[Start of Attachment]

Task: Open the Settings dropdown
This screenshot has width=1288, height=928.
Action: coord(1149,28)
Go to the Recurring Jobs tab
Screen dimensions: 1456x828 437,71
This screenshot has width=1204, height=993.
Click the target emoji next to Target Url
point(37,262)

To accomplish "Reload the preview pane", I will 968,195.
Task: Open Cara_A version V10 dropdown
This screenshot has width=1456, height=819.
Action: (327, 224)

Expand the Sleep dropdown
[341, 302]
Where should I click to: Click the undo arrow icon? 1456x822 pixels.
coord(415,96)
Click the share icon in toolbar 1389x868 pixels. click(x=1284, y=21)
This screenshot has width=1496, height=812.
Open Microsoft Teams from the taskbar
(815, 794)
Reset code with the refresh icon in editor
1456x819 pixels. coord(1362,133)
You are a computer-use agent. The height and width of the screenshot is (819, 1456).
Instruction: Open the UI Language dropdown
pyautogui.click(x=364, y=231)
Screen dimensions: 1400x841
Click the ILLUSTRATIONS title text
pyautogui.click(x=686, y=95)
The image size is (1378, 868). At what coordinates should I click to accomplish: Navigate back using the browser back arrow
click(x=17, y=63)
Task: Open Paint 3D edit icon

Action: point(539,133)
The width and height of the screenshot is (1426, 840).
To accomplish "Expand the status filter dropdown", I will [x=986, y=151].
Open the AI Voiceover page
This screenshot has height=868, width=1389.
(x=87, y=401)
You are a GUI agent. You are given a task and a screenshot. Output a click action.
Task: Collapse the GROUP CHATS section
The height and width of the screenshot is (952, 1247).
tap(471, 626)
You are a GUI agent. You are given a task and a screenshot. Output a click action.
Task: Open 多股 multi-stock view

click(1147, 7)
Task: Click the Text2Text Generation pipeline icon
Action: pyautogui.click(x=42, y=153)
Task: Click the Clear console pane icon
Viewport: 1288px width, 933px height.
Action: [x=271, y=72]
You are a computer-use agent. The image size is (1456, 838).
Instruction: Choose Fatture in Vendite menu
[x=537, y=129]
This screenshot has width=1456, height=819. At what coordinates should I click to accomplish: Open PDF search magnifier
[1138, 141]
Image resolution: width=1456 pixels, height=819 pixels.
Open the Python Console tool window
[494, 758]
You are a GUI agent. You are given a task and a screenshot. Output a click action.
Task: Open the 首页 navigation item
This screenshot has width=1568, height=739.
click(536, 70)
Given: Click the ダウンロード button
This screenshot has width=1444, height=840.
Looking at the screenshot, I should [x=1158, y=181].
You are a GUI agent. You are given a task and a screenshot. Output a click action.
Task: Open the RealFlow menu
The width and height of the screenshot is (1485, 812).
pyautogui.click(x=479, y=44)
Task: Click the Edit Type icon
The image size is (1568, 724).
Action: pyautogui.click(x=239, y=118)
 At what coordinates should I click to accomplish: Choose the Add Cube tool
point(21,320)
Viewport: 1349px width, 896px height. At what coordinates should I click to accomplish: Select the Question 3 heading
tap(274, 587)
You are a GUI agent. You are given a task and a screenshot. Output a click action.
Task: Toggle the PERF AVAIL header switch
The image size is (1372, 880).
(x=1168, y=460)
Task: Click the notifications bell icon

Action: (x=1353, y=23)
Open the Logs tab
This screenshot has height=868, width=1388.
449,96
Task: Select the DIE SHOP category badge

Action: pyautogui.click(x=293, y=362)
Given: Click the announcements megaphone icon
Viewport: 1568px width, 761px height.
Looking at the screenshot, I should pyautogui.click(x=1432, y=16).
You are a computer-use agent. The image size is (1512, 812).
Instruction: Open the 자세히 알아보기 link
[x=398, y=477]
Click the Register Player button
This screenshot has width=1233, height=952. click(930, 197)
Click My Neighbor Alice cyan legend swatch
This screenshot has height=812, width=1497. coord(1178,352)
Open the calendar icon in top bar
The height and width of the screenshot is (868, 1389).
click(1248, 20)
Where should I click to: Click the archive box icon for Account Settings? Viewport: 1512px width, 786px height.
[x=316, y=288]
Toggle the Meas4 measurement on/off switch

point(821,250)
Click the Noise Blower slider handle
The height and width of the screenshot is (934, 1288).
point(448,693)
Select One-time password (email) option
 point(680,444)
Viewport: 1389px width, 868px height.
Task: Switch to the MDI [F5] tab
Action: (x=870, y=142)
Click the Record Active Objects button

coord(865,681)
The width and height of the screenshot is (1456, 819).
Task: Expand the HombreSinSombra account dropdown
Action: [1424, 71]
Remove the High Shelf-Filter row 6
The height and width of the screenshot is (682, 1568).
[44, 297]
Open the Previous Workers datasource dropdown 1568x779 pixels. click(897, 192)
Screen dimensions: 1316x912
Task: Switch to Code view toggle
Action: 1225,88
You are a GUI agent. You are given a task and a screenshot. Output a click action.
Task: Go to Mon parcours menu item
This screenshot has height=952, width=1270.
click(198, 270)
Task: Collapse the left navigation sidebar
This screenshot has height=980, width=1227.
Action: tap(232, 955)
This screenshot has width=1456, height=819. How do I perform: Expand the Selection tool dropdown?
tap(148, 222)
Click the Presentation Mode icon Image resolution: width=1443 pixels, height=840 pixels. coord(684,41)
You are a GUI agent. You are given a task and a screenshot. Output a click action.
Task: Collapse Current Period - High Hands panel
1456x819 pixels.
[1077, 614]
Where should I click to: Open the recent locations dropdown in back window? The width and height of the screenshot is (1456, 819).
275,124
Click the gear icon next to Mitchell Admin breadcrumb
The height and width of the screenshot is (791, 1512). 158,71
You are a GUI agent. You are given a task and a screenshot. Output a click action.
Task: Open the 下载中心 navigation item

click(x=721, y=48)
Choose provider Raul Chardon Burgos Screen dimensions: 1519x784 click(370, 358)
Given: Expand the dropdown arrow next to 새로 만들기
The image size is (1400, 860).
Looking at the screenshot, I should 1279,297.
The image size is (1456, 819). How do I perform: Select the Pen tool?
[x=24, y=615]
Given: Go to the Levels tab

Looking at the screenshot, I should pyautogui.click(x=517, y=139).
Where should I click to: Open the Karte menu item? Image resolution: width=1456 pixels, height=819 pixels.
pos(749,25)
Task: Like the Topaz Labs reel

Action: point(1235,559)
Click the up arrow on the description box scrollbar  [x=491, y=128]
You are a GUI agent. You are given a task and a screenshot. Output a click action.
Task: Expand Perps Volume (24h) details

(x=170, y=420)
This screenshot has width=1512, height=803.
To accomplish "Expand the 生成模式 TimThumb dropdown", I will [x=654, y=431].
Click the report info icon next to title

[End of Attachment]

**Work to be completed**
Every line of the material must be duplicated exactly.

**Answer below**
Task: Open the Settings dropdown
This screenshot has width=1288, height=928.
Action: coord(1149,28)
Go to the Recurring Jobs tab
Screen dimensions: 1456x828 437,71
This screenshot has width=1204, height=993.
Click the target emoji next to Target Url
point(37,262)

To accomplish "Reload the preview pane", I will 968,195.
Task: Open Cara_A version V10 dropdown
This screenshot has width=1456, height=819.
Action: (327, 224)

Expand the Sleep dropdown
[341, 302]
Where should I click to: Click the undo arrow icon? 1456x822 pixels.
coord(415,96)
Click the share icon in toolbar 1389x868 pixels. click(x=1284, y=21)
This screenshot has width=1496, height=812.
Open Microsoft Teams from the taskbar
(815, 794)
Reset code with the refresh icon in editor
1456x819 pixels. coord(1362,133)
You are a computer-use agent. The height and width of the screenshot is (819, 1456).
Instruction: Open the UI Language dropdown
pyautogui.click(x=364, y=231)
Screen dimensions: 1400x841
Click the ILLUSTRATIONS title text
pyautogui.click(x=686, y=95)
The image size is (1378, 868). At what coordinates should I click to accomplish: Navigate back using the browser back arrow
click(x=17, y=63)
Task: Open Paint 3D edit icon

Action: point(539,133)
The width and height of the screenshot is (1426, 840).
To accomplish "Expand the status filter dropdown", I will [x=986, y=151].
Open the AI Voiceover page
This screenshot has height=868, width=1389.
(x=87, y=401)
You are a GUI agent. You are given a task and a screenshot. Output a click action.
Task: Collapse the GROUP CHATS section
The height and width of the screenshot is (952, 1247).
tap(471, 626)
You are a GUI agent. You are given a task and a screenshot. Output a click action.
Task: Open 多股 multi-stock view

click(1147, 7)
Task: Click the Text2Text Generation pipeline icon
Action: pyautogui.click(x=42, y=153)
Task: Click the Clear console pane icon
Viewport: 1288px width, 933px height.
Action: [x=271, y=72]
You are a computer-use agent. The image size is (1456, 838).
Instruction: Choose Fatture in Vendite menu
[x=537, y=129]
This screenshot has width=1456, height=819. At what coordinates should I click to accomplish: Open PDF search magnifier
[1138, 141]
Image resolution: width=1456 pixels, height=819 pixels.
Open the Python Console tool window
[494, 758]
You are a GUI agent. You are given a task and a screenshot. Output a click action.
Task: Open the 首页 navigation item
This screenshot has width=1568, height=739.
click(536, 70)
Given: Click the ダウンロード button
This screenshot has width=1444, height=840.
Looking at the screenshot, I should [x=1158, y=181].
You are a GUI agent. You are given a task and a screenshot. Output a click action.
Task: Open the RealFlow menu
The width and height of the screenshot is (1485, 812).
pyautogui.click(x=479, y=44)
Task: Click the Edit Type icon
The image size is (1568, 724).
Action: pyautogui.click(x=239, y=118)
 At what coordinates should I click to accomplish: Choose the Add Cube tool
point(21,320)
Viewport: 1349px width, 896px height. At what coordinates should I click to accomplish: Select the Question 3 heading
tap(274, 587)
You are a GUI agent. You are given a task and a screenshot. Output a click action.
Task: Toggle the PERF AVAIL header switch
The image size is (1372, 880).
(x=1168, y=460)
Task: Click the notifications bell icon

Action: (x=1353, y=23)
Open the Logs tab
This screenshot has height=868, width=1388.
449,96
Task: Select the DIE SHOP category badge

Action: pyautogui.click(x=293, y=362)
Given: Click the announcements megaphone icon
Viewport: 1568px width, 761px height.
Looking at the screenshot, I should pyautogui.click(x=1432, y=16).
You are a computer-use agent. The image size is (1512, 812).
Instruction: Open the 자세히 알아보기 link
[x=398, y=477]
Click the Register Player button
This screenshot has width=1233, height=952. click(930, 197)
Click My Neighbor Alice cyan legend swatch
This screenshot has height=812, width=1497. coord(1178,352)
Open the calendar icon in top bar
The height and width of the screenshot is (868, 1389).
click(1248, 20)
Where should I click to: Click the archive box icon for Account Settings? Viewport: 1512px width, 786px height.
[x=316, y=288]
Toggle the Meas4 measurement on/off switch

point(821,250)
Click the Noise Blower slider handle
The height and width of the screenshot is (934, 1288).
point(448,693)
Select One-time password (email) option
 point(680,444)
Viewport: 1389px width, 868px height.
Task: Switch to the MDI [F5] tab
Action: (x=870, y=142)
Click the Record Active Objects button

coord(865,681)
The width and height of the screenshot is (1456, 819).
Task: Expand the HombreSinSombra account dropdown
Action: [1424, 71]
Remove the High Shelf-Filter row 6
The height and width of the screenshot is (682, 1568).
[44, 297]
Open the Previous Workers datasource dropdown 1568x779 pixels. click(897, 192)
Screen dimensions: 1316x912
Task: Switch to Code view toggle
Action: 1225,88
You are a GUI agent. You are given a task and a screenshot. Output a click action.
Task: Go to Mon parcours menu item
This screenshot has height=952, width=1270.
click(198, 270)
Task: Collapse the left navigation sidebar
This screenshot has height=980, width=1227.
Action: tap(232, 955)
This screenshot has width=1456, height=819. How do I perform: Expand the Selection tool dropdown?
tap(148, 222)
Click the Presentation Mode icon Image resolution: width=1443 pixels, height=840 pixels. coord(684,41)
You are a GUI agent. You are given a task and a screenshot. Output a click action.
Task: Collapse Current Period - High Hands panel
1456x819 pixels.
[1077, 614]
Where should I click to: Open the recent locations dropdown in back window? The width and height of the screenshot is (1456, 819).
275,124
Click the gear icon next to Mitchell Admin breadcrumb
The height and width of the screenshot is (791, 1512). 158,71
You are a GUI agent. You are given a task and a screenshot. Output a click action.
Task: Open the 下载中心 navigation item

click(x=721, y=48)
Choose provider Raul Chardon Burgos Screen dimensions: 1519x784 click(370, 358)
Given: Expand the dropdown arrow next to 새로 만들기
The image size is (1400, 860).
Looking at the screenshot, I should 1279,297.
The image size is (1456, 819). How do I perform: Select the Pen tool?
[x=24, y=615]
Given: Go to the Levels tab

Looking at the screenshot, I should pyautogui.click(x=517, y=139).
Where should I click to: Open the Karte menu item? Image resolution: width=1456 pixels, height=819 pixels.
pos(749,25)
Task: Like the Topaz Labs reel

Action: point(1235,559)
Click the up arrow on the description box scrollbar  [x=491, y=128]
You are a GUI agent. You are given a task and a screenshot. Output a click action.
Task: Expand Perps Volume (24h) details

(x=170, y=420)
This screenshot has width=1512, height=803.
To accomplish "Expand the 生成模式 TimThumb dropdown", I will [x=654, y=431].
Click the report info icon next to title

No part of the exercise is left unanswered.